• _RECORD EXTRACTS_
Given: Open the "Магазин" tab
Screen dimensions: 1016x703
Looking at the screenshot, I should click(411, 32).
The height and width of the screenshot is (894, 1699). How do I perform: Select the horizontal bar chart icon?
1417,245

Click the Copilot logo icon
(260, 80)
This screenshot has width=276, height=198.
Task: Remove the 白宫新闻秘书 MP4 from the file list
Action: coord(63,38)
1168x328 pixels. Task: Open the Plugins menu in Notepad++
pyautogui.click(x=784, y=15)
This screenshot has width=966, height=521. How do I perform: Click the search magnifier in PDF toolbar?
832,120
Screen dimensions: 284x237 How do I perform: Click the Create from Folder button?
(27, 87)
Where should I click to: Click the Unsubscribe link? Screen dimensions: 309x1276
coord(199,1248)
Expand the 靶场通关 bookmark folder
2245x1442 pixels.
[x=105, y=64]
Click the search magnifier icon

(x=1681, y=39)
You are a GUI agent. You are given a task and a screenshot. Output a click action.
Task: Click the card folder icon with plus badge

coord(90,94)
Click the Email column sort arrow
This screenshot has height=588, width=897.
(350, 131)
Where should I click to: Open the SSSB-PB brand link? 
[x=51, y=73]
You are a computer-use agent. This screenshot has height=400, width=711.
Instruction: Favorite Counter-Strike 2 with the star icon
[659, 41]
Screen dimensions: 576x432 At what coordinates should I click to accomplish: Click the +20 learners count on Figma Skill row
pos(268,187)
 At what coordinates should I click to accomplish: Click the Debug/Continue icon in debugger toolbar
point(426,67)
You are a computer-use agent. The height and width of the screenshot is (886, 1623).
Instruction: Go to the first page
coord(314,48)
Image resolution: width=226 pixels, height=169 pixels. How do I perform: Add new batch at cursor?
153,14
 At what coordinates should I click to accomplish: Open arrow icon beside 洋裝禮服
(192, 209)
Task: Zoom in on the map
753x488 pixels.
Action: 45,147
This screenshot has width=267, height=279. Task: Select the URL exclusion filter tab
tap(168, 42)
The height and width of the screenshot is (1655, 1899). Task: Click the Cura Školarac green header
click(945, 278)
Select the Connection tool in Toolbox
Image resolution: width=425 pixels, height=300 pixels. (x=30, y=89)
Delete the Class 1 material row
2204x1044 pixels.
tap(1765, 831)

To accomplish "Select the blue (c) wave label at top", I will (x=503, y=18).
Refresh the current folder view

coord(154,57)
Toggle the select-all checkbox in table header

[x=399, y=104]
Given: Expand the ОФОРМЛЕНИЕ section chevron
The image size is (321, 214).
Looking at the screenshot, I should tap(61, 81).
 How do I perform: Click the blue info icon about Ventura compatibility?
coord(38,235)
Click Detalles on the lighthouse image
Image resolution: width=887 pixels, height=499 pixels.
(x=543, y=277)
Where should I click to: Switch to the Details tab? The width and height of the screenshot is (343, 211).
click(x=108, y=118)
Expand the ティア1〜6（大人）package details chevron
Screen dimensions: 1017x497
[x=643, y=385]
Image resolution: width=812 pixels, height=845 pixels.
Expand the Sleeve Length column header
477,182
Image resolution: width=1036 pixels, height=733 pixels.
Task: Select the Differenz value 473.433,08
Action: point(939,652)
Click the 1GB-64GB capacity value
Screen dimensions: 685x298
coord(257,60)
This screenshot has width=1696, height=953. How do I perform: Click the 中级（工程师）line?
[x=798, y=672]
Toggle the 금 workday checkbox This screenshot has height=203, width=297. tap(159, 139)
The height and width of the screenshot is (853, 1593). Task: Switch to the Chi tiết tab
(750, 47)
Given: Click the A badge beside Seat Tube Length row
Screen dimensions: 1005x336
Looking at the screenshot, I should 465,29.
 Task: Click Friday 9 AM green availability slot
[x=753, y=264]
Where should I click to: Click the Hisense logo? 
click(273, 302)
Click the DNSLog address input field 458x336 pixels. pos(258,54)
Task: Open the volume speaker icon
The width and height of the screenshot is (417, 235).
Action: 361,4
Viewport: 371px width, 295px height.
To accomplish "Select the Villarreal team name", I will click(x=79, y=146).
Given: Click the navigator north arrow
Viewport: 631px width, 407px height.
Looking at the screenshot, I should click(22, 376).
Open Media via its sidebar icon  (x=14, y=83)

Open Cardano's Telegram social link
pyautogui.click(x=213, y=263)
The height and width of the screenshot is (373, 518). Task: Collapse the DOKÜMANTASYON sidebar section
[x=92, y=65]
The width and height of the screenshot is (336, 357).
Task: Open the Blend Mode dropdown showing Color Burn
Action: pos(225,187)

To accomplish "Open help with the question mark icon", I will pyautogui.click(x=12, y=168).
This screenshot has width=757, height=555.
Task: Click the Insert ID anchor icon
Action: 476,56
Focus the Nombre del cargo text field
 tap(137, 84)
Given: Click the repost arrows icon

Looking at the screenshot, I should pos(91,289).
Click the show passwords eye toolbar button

• _WORK TO BE COMPLETED_
Copy the rows above, from the line with "This screenshot has width=267, height=279." up to and including the line with "[x=798, y=672]", keeping every line identical.

• _EXERCISE RESULT_
This screenshot has width=267, height=279. Task: Select the URL exclusion filter tab
tap(168, 42)
The height and width of the screenshot is (1655, 1899). Task: Click the Cura Školarac green header
click(945, 278)
Select the Connection tool in Toolbox
Image resolution: width=425 pixels, height=300 pixels. (x=30, y=89)
Delete the Class 1 material row
2204x1044 pixels.
tap(1765, 831)

To accomplish "Select the blue (c) wave label at top", I will (x=503, y=18).
Refresh the current folder view

coord(154,57)
Toggle the select-all checkbox in table header

[x=399, y=104]
Given: Expand the ОФОРМЛЕНИЕ section chevron
The image size is (321, 214).
Looking at the screenshot, I should tap(61, 81).
 How do I perform: Click the blue info icon about Ventura compatibility?
coord(38,235)
Click Detalles on the lighthouse image
Image resolution: width=887 pixels, height=499 pixels.
(x=543, y=277)
Where should I click to: Switch to the Details tab? The width and height of the screenshot is (343, 211).
click(x=108, y=118)
Expand the ティア1〜6（大人）package details chevron
Screen dimensions: 1017x497
[x=643, y=385]
Image resolution: width=812 pixels, height=845 pixels.
Expand the Sleeve Length column header
477,182
Image resolution: width=1036 pixels, height=733 pixels.
Task: Select the Differenz value 473.433,08
Action: point(939,652)
Click the 1GB-64GB capacity value
Screen dimensions: 685x298
coord(257,60)
This screenshot has width=1696, height=953. How do I perform: Click the 中级（工程师）line?
[x=798, y=672]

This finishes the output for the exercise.